Grass Seed Expiration Date?

Discussion in 'General Industry Discussions' started by RACERB, Mar 4, 2006.


    RACERB LawnSite Member
    Messages: 19

    Hello,i Have A Question,i Was Shopping Today And Found Scott's 20# Bag Of Seed For 15.00 Half Off The Regular Price Of 30.00 It ,but It Had A Expiration Date Of Nov.15,2005,now Is This Seed Any Good?or Will I Have Problems,thanks For Your Help.
  2. Soupy

    Soupy LawnSite Gold Member
    Messages: 3,125

    Probably OK.. Might want to put it down a tad heavier. A good way to tell your germination rate is to take a handful of seeds and rap them it a wet paper towel and put them in a cool dark place Keeping the towel moist. In a about two weeks you can count the seeds that germinated vs the seeds that did not. Or just throw it down and hope for the best. I would test them though just so you know if for some reason your project fails.

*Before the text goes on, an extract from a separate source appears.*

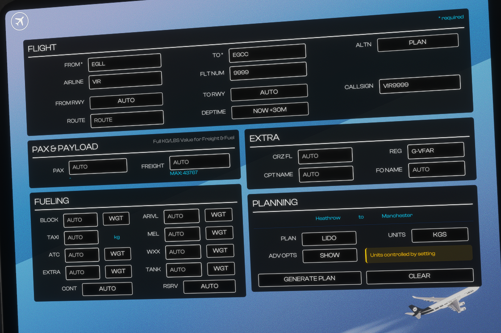
Task: Click the ALTN PLAN button
Action: [418, 42]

    It's been awhile since I have tested seed, so if anyone has a better testing method feel free to correct me.
  3. impactlandscaping

    impactlandscaping LawnSite Silver Member
    Messages: 2,332

    Are you sure it wasn't a test date??
  4. olderthandirt

    olderthandirt LawnSite Platinum Member
    from here
    Messages: 4,899

    Dept of ag requires all seed held over past the 1st of the yr to be recertified for results thats stated on the tag
  5. baddboygeorge

    baddboygeorge LawnSite Bronze Member
    Messages: 1,249

    if ya have the seed tag call scotts an have em do a seed test on that batch of seed all the info is on that tag see ya george
  6. JWTurfguy

    JWTurfguy LawnSite Senior Member
    Messages: 327

    I'll give you guys a heads up...most seed companies will actually reticket a new expiration date for remaining seed inventory from the previous year.

    I'm not sure how the law reads in regards to retesting (you would hope they're retesting if they're changing the expiration date) but I can tell you for a fact that Scotts retickets after one year (at least, I know for a fact that it happens at Home Depot, because I used to work there and I watched the Scotts guys do it).

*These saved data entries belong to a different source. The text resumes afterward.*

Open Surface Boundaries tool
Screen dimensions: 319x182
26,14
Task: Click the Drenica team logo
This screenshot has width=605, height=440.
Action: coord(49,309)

    So if you're seeing a 2005 date on a discounted clearance shelf, my guess is that the seed is probably 2 yrs old and can't be legally sold at full price. Why not just spend the extra 15 bucks for good seed? Buyer beware, lol. Best of luck:)
  7. baddboygeorge

    baddboygeorge LawnSite Bronze Member
    Messages: 1,249

    they reticket to sell to homeowners who dont know the difference. you said the rite word,, Home Depot!! ha ha ha you get your seed there??
  8. olderthandirt

    olderthandirt LawnSite Platinum Member
    from here
    Messages: 4,899

    If I remember correctly seed degrades at a rate of roughly 2% a yr for the first 5 yrs so if the seed has a 90% germination rate and its 2 yrs old it will still have an 86% germination rate. If the price is cheap enough you would only need to add approx. 4.4% more seed per pd to make up for what might not germinate
  9. Paradise Landscapes

    Paradise Landscapes LawnSite Senior Member
    Messages: 959

    I was always told every year it lowers it's seed germination rate.
  10. Roger

    Roger LawnSite Fanatic
    Messages: 5,943

    A little insight into the seed industry may be of interest here. It does not directly answer the question, but may help understand the industry.

    I grew up on a seed farm and it still remains in the family (now about 2,500 acres). Most of the crops are perennial ryegrass and tall fescue at this time. I have 80 acres rented out, all perennial seed.

    The seed is harvested in July and August and stored in a large warehouse. The cleaning operation begins at harvest time, but continues through the Winter, into Spring. As it is cleaned and packaged, it is hauled out to other operations where it is mixed, packaged for reselling. The sequence here also depends upon the seed contracts. In some cases, the seed may sit at the warehouse for a long time, until a contract is written, or until a delivery date is scheduled as per contract.

    The operation I know had about half of the 2005 crop processed as of January 1. That may be about 3-4M pounds of seed. The cleaners continue to operate 24/7.

    I'm not positive about how the testing process happens for packaged products that are sold on the shelf. I do know one testing procedure is required before delivery from the farm warehouse. The buyer needs to know the characteristics (e.g. germination, weed content, quality, etc) before it is shipped.

    The tags on the bags will show what season of harvest. Harvest for ryegrasses only happens during a 4-6 week period each season. In other words, a 2005 ryegrass seed product was harvested during July 2005 or Augusts 2005.

    Germination testing can happen multiple times between harvest and the retailer's shelf. However, the percentage can only decrease as time passes.

    I know I can find out more about procedures of testing between harvest and wholesale selling, if anybody wants to know more. It has been many years since I was actively involved at the farm, and procedures have undoubtedly changed to some extent.